As this happened I learned my last beekeeping lesson of the year. Bees face a myriad of diseases and parasites. An epidemic of varroa mites has taken most of the world by storm. These mites are something like a tick that feeds on bees. As my bee population declined the by bees to mite ratio peaked. My 10 boxes of bees dwindled and by mid-November all of the bees died. This sad occurrence is a common theme amongst new beekeepers. Although saddened at my loss I’ve learned so much about these wonderful insects. Next year I will be more prepared to help them overcome some of their aforementioned challenges.

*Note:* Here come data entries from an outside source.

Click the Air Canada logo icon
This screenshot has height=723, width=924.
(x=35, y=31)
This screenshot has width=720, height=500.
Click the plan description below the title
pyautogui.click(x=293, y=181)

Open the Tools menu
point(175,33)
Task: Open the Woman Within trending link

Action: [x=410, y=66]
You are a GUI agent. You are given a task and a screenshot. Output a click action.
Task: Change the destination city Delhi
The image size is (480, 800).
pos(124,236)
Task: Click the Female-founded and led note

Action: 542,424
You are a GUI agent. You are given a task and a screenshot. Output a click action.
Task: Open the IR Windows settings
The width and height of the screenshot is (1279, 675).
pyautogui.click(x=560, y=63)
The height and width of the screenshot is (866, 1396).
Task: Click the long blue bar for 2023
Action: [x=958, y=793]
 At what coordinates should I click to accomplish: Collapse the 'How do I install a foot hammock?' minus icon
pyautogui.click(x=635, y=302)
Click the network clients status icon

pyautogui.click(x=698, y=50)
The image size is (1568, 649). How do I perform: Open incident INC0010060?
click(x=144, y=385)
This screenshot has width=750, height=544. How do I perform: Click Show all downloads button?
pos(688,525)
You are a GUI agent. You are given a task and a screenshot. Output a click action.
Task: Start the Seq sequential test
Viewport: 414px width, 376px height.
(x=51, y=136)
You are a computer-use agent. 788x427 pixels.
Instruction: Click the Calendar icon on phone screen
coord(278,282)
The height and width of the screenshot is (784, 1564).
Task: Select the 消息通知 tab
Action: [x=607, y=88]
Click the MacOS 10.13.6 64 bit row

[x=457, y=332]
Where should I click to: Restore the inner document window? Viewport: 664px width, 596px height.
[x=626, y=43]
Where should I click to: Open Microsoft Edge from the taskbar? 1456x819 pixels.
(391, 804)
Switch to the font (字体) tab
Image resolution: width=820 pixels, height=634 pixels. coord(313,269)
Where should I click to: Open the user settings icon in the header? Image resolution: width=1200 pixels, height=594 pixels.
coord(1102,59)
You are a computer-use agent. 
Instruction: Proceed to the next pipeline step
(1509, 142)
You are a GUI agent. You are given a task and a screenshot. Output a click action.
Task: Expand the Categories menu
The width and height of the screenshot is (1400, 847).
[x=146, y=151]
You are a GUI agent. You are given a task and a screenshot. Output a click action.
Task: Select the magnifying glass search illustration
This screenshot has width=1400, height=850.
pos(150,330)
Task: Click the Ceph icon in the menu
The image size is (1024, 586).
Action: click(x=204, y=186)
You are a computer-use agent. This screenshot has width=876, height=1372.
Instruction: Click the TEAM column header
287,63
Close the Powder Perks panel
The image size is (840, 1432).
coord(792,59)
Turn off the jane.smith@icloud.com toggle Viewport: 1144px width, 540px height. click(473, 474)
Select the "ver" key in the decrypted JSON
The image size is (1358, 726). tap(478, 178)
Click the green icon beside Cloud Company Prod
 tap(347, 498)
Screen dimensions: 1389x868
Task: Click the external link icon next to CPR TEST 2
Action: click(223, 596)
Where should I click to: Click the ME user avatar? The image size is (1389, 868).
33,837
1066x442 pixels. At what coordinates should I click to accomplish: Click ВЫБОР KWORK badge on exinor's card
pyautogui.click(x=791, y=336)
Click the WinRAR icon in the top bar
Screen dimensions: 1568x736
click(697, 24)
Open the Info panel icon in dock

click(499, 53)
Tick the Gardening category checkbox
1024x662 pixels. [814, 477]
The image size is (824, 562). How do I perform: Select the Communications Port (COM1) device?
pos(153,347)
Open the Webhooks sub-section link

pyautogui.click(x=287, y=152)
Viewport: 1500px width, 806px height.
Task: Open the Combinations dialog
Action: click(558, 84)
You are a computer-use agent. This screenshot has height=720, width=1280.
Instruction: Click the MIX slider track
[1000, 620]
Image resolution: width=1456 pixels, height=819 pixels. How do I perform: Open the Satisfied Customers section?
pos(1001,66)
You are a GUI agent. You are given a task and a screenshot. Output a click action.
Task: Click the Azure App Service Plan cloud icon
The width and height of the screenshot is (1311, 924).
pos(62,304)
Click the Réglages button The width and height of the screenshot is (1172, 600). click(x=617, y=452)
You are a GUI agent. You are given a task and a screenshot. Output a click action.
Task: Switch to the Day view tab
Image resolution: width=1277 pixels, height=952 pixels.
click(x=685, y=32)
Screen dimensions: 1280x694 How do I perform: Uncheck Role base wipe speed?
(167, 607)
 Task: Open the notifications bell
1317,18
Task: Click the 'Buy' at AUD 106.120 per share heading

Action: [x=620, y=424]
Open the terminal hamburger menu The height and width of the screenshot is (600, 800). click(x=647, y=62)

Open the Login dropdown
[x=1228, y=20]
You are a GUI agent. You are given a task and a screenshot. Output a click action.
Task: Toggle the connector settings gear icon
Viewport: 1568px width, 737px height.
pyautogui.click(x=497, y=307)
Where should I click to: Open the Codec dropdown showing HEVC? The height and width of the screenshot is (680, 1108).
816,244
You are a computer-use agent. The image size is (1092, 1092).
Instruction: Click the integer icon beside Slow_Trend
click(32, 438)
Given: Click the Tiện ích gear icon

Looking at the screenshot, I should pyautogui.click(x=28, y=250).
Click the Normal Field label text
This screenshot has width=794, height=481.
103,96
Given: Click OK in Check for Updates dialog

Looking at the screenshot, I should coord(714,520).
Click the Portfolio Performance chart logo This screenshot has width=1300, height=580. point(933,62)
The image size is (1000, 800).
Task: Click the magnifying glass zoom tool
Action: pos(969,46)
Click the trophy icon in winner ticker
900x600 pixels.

I’m excited to continue learning more and helping these wonderful creatures as they help keep our planet beautiful and fruitful. Although I have lost my first set of bees all of their work is not in vain. It takes a lot of energy to create wax. Next year’s bees will be able to inhabit a home that has already been created. They will come and make it their own, immediately start laying their brood, filling the combs with their own honey and pollen. Next year’s bees will have a head start, a more experienced beekeeper and a better chance at surviving and hopefully reproduce many other generations of bees.